2.1 核心處理邏輯-syncService
主要邏輯:
(1)獲取service物件,當查詢不到該service物件時,刪除同名endpoints物件;
(2)當service物件的.Spec.Selector
為空時,不存在對應的endpoints物件,直接返回;
(3)根據service物件的.Spec.Selector
,查詢與service物件匹配的pod列表;
(4)查詢service的annotations中是否配置了TolerateUnreadyEndpoints
,代表允許為unready的pod也建立endpoints,該配置將會影響下面對endpoints物件的subsets資訊的計算;
(5)遍歷service物件匹配的pod列表,找出合適的pod,計算endpoints的subsets資訊;
遍歷pod列表時如何計算出subsets?
(5.1)過濾掉pod ip為空的pod;
(5.2)當TolerateUnreadyEndpoints
配置為false且pod的deletetimestamp不為空時,過濾掉該pod;
(5.3)當service沒有ports配置,且ClusterIP為None時,為headless service,呼叫addEndpointSubset函式計算subsets,計算出來的subsets中的ports資訊為空;
(5.4)當service有ports配置,遍歷ports配置,迴圈呼叫addEndpointSubset函式計算subsets(addEndpointSubset函式在後面會展開分析)。
(6)獲取endpoints物件;
(7)判斷現存endpoints物件與調諧中重新計算出來的的endpoints物件的subsets與labels是否一致,一致則無需更新,直接返回;
(8)當endpoints物件不存在時新建endpoints物件,當endpoints物件存在時更新endpoints物件。
func (e *EndpointController) syncService(key string) error {
startTime := time.Now()
defer func() {
klog.V(4).Infof("Finished syncing service %q endpoints. (%v)", key, time.Since(startTime))
}()
namespace, name, err := cache.SplitMetaNamespaceKey(key)
if err != nil {
return err
}
service, err := e.serviceLister.Services(namespace).Get(name)
if err != nil {
if !errors.IsNotFound(err) {
return err
}
// Delete the corresponding endpoint, as the service has been deleted.
// TODO: Please note that this will delete an endpoint when a
// service is deleted. However, if we're down at the time when
// the service is deleted, we will miss that deletion, so this
// doesn't completely solve the problem. See #6877.
err = e.client.CoreV1().Endpoints(namespace).Delete(name, nil)
if err != nil && !errors.IsNotFound(err) {
return err
}
e.triggerTimeTracker.DeleteService(namespace, name)
return nil
}
if service.Spec.Selector == nil {
// services without a selector receive no endpoints from this controller;
// these services will receive the endpoints that are created out-of-band via the REST API.
return nil
}
klog.V(5).Infof("About to update endpoints for service %q", key)
pods, err := e.podLister.Pods(service.Namespace).List(labels.Set(service.Spec.Selector).AsSelectorPreValidated())
if err != nil {
// Since we're getting stuff from a local cache, it is
// basically impossible to get this error.
return err
}
// If the user specified the older (deprecated) annotation, we have to respect it.
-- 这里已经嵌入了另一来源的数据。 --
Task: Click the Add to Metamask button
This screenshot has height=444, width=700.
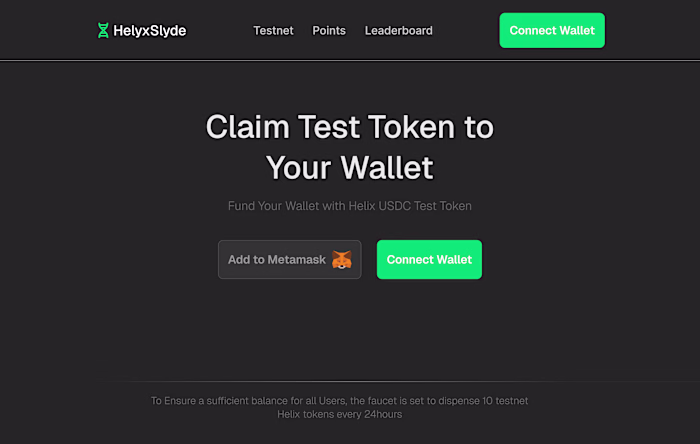Action: [x=290, y=260]
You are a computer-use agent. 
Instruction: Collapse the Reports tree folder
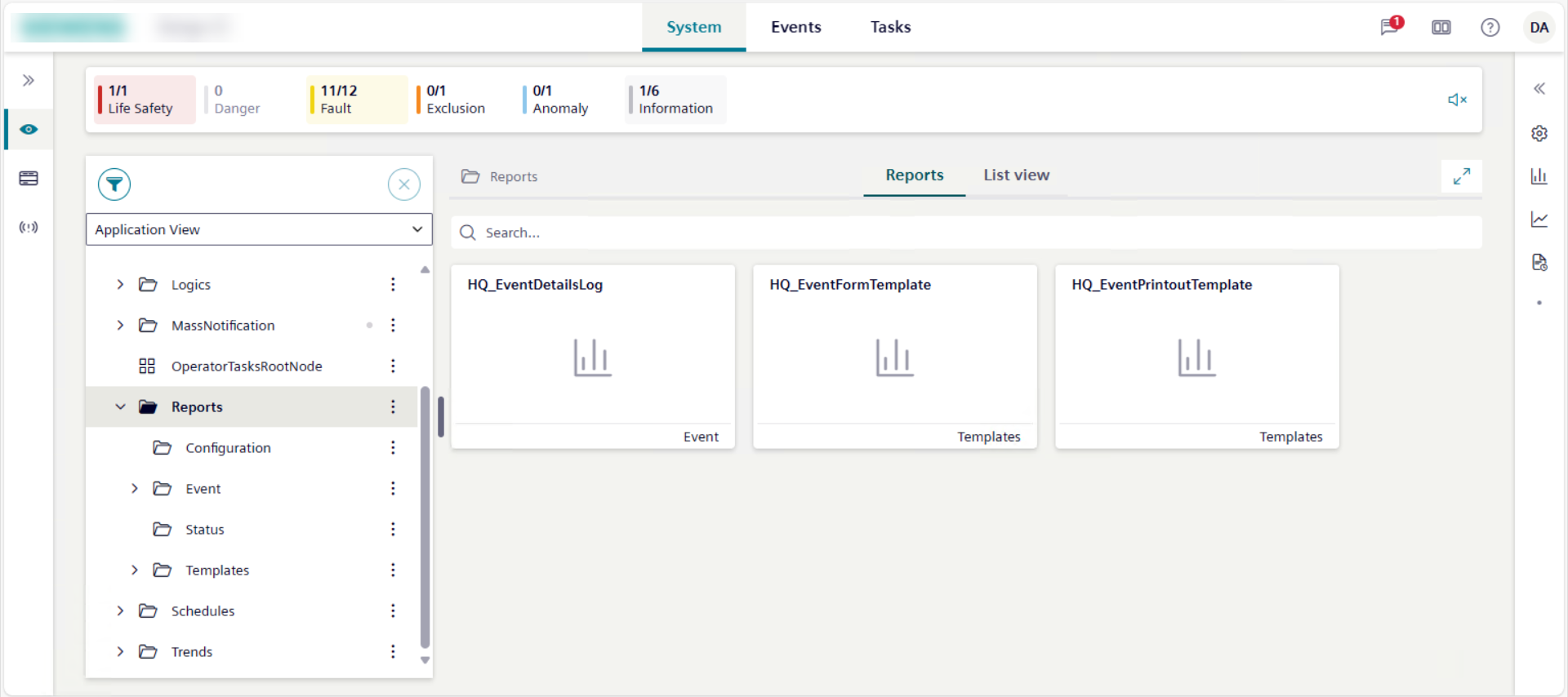point(121,406)
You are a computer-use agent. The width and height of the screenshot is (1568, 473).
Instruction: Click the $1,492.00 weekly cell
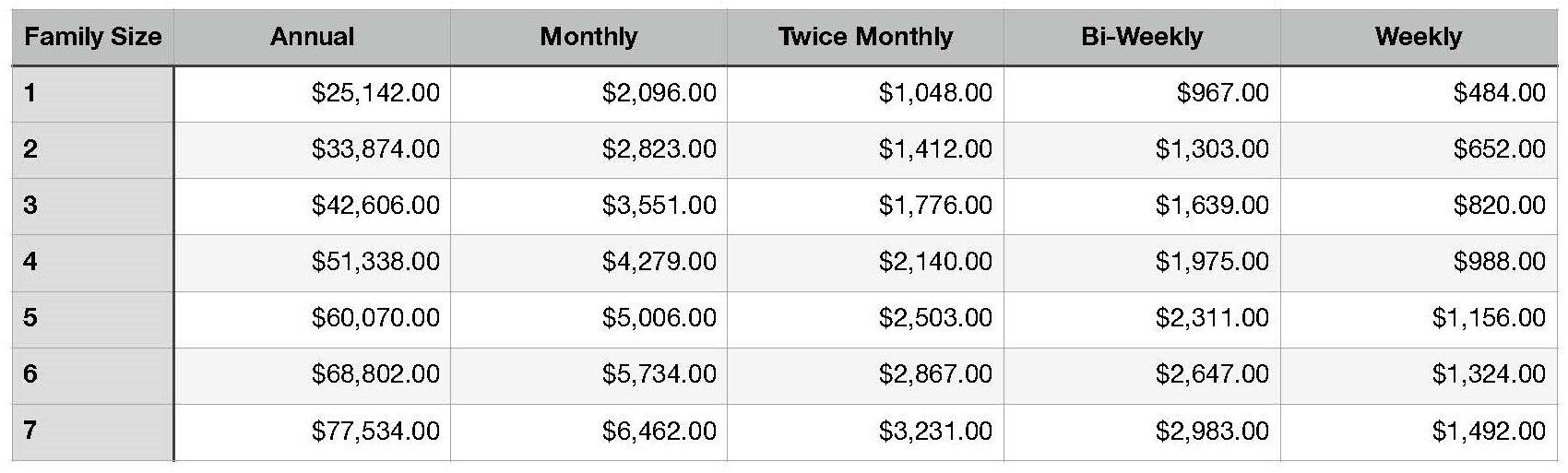point(1419,432)
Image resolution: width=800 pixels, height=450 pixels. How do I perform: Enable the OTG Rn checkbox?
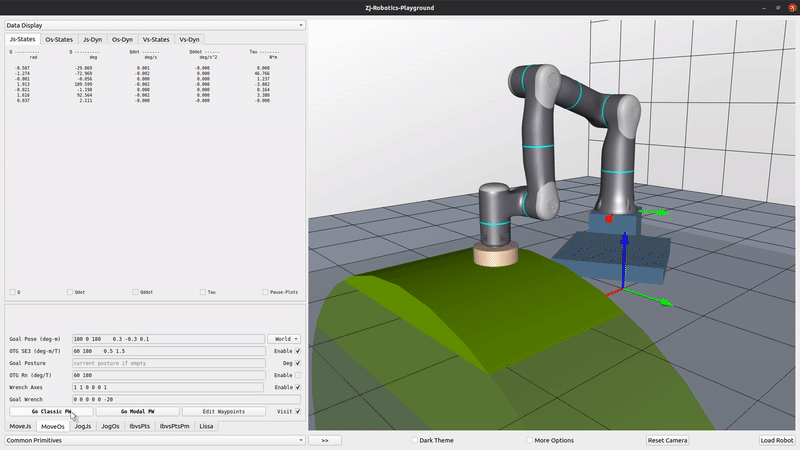(298, 375)
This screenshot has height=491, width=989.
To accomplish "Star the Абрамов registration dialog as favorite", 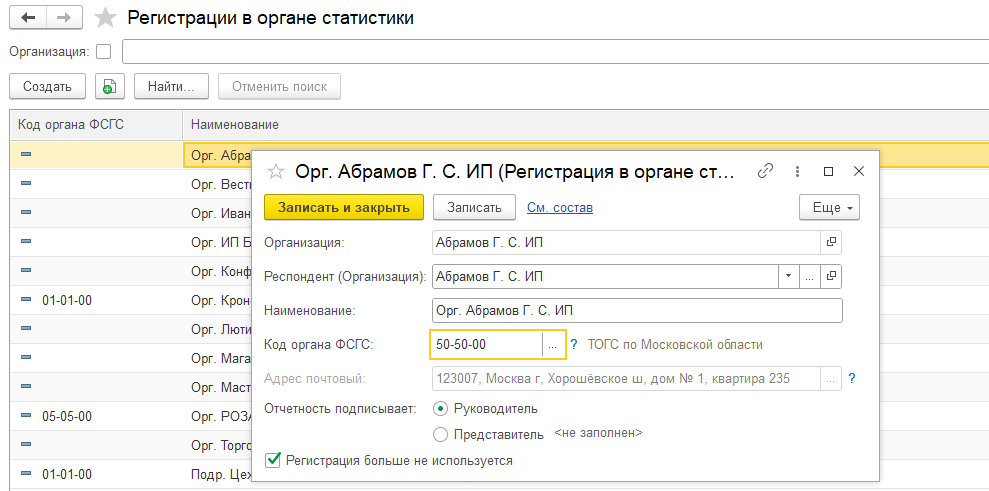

tolerateUnreadyEndpoints := service.Spec.PublishNotReadyAddresses
if v, ok := service.Annotations[TolerateUnreadyEndpointsAnnotation]; ok {
b, err := strconv.ParseBool(v)
if err == nil {
tolerateUnreadyEndpoints = b
} else {
utilruntime.HandleError(fmt.Errorf("Failed to parse annotation %v: %v", TolerateUnreadyEndpointsAnnotation, err))
}
}
// We call ComputeEndpointLastChangeTriggerTime here to make sure that the
// state of the trigger time tracker gets updated even if the sync turns out
// to be no-op and we don't update the endpoints object.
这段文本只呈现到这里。